WHAT IS EXPECTED: Locate the string "computer" in the records below. Copy every line where it occurs.

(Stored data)
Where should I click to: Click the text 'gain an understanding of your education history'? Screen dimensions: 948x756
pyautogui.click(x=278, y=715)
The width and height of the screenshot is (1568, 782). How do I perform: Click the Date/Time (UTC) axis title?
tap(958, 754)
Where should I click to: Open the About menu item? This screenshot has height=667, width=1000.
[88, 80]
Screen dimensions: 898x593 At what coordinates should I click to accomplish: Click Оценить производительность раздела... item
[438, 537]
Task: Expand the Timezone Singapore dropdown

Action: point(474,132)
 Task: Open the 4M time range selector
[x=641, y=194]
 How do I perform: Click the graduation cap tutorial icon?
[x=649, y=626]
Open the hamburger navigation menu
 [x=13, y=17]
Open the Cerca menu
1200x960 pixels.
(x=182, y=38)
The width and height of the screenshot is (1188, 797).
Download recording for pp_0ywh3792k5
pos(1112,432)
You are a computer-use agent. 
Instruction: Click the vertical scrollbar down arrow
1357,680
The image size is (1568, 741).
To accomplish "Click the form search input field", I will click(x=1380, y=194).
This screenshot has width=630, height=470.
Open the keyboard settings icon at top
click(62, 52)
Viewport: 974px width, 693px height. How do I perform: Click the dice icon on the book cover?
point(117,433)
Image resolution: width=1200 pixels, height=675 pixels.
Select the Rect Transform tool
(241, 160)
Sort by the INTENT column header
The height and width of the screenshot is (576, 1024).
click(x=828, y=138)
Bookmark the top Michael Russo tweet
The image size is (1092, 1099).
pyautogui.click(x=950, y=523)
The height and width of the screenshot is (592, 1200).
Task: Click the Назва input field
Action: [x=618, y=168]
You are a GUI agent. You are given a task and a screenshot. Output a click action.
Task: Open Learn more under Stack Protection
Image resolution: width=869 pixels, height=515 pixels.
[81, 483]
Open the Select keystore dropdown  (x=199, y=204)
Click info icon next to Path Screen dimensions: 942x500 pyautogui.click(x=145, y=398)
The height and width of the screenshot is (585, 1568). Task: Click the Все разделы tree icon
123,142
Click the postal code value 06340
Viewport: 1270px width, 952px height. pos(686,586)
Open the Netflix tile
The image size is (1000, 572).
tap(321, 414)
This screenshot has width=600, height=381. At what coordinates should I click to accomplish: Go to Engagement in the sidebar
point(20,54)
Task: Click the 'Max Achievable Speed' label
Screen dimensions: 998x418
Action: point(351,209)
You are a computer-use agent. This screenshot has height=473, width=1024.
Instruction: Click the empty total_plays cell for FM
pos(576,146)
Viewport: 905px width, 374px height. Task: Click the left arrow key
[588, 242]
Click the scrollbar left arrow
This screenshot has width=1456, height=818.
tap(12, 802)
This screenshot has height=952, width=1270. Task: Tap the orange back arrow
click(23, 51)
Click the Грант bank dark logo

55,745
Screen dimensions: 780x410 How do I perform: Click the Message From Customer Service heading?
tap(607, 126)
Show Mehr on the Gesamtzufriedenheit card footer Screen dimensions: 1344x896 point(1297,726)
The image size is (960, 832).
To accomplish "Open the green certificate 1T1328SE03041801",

SOLUTION BELOW:
You are a computer-use agent. 
You are a computer-use agent. This screenshot has height=473, width=1024.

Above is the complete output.